Aim: Reproduce each of the rows below word for word, omitting the pictures.

* BEGIN Entries provided *

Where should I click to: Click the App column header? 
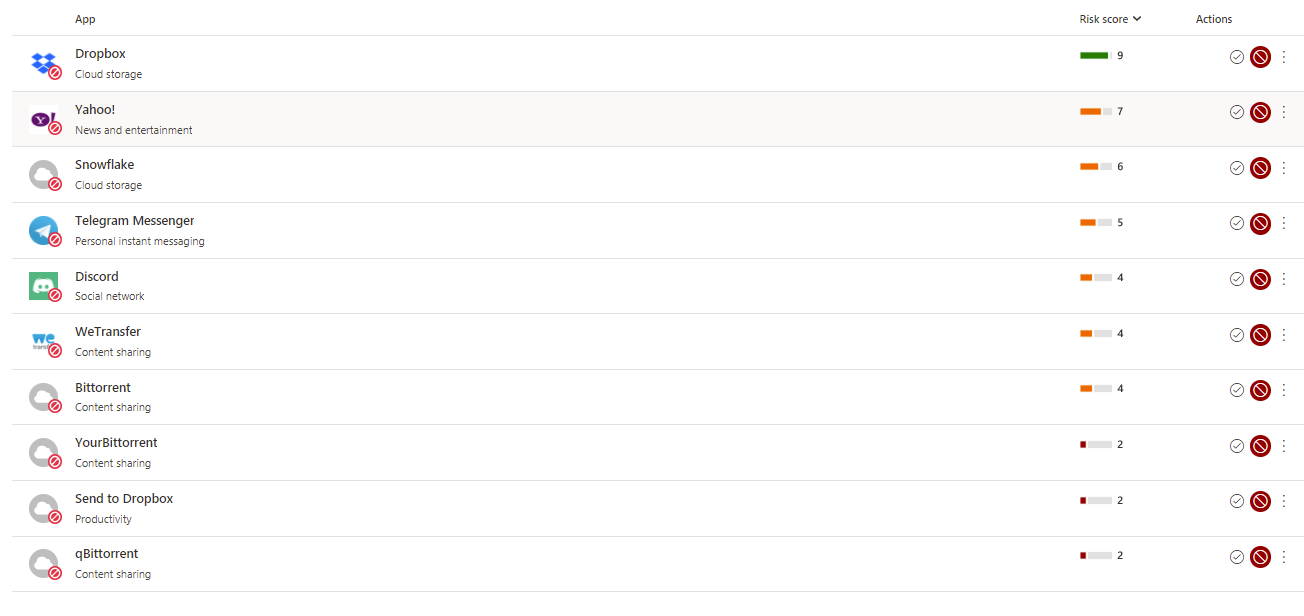point(85,19)
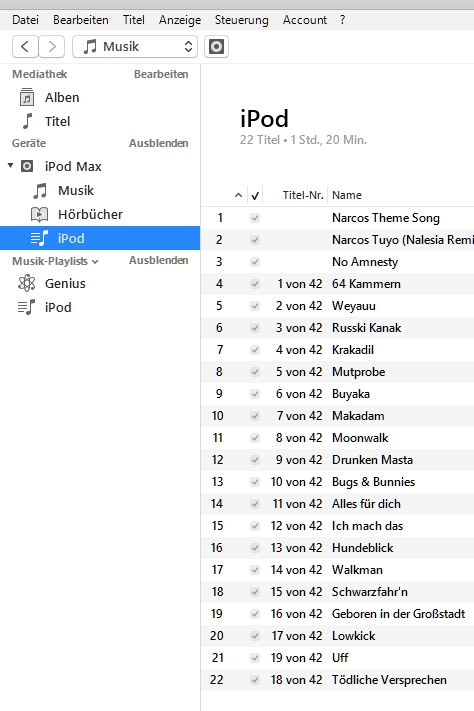Toggle the checkbox for Russki Kanak
The image size is (474, 711).
coord(255,328)
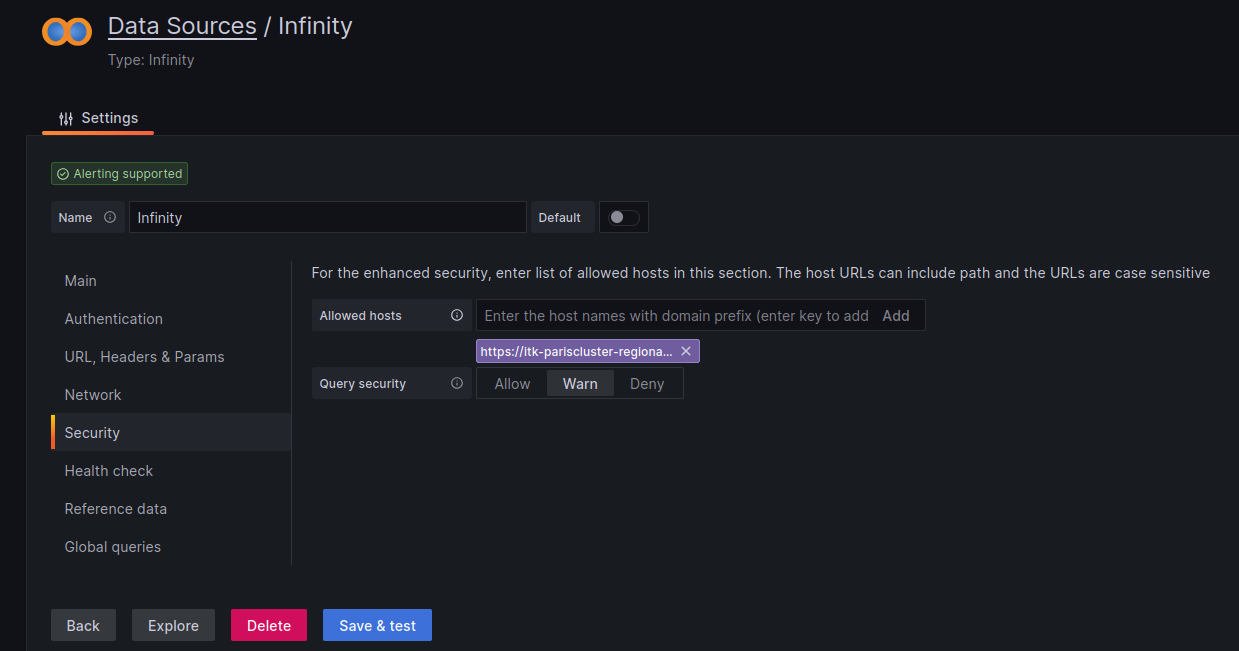Set Query security to Deny

647,383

* END Entries provided *

Solution to this task:
Where should I click to: Click the App column header? 
point(85,19)
Toggle the checkbox for Russki Kanak
The image size is (474, 711).
coord(255,328)
Set Query security to Deny

647,383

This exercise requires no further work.